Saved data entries
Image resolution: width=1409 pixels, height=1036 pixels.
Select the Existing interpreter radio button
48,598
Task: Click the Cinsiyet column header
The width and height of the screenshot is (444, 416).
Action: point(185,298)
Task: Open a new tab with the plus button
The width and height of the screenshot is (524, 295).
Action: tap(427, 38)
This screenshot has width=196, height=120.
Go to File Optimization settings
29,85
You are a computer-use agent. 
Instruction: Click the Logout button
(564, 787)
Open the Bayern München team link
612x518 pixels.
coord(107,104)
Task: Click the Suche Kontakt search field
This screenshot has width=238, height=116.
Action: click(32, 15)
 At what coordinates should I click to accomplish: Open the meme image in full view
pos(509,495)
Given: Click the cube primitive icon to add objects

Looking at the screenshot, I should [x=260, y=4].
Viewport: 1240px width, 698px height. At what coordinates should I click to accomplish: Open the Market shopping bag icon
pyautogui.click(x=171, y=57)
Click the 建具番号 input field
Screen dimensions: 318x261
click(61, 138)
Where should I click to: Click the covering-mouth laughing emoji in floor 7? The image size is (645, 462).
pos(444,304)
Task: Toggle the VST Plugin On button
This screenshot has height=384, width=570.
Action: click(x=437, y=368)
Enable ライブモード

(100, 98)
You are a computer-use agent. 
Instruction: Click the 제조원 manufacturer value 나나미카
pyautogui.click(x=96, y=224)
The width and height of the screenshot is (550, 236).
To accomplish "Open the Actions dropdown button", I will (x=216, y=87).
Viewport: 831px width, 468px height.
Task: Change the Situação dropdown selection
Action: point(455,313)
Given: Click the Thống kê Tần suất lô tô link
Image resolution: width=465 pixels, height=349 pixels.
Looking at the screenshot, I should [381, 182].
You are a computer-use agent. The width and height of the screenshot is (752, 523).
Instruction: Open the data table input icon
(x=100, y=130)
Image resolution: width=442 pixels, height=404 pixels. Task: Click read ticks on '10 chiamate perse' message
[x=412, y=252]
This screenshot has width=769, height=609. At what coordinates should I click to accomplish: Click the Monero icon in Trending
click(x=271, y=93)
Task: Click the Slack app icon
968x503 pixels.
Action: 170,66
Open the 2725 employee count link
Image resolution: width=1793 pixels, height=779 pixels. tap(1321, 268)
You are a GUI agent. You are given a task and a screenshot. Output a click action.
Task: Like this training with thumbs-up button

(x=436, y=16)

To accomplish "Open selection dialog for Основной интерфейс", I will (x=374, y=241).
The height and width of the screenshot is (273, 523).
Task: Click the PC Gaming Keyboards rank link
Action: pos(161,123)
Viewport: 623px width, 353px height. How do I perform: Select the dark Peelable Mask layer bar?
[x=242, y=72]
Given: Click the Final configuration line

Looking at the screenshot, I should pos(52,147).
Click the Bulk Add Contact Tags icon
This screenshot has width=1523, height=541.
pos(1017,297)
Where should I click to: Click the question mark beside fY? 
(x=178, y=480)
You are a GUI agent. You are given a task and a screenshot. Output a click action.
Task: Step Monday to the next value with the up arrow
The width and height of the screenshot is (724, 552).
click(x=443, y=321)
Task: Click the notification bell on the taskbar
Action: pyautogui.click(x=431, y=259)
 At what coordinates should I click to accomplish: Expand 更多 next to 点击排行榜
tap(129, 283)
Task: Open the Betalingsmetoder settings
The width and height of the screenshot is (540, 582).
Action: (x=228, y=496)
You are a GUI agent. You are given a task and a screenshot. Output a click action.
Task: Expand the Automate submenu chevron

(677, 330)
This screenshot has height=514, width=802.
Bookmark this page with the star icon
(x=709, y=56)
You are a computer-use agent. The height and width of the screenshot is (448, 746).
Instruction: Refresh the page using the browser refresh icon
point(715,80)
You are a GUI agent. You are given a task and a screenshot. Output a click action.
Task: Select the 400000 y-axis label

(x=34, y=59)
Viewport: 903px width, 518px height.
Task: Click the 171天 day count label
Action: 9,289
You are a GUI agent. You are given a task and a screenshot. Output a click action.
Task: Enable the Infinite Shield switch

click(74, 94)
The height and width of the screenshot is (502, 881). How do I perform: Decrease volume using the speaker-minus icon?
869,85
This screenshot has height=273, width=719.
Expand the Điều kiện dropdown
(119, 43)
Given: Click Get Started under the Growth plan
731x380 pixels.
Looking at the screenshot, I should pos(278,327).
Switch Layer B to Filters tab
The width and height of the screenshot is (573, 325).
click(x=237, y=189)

→ **Task**
When a line above includes the word "field", please list that line.

→ **Answer for the task**
Task: Click the Suche Kontakt search field
Click the 建具番号 input field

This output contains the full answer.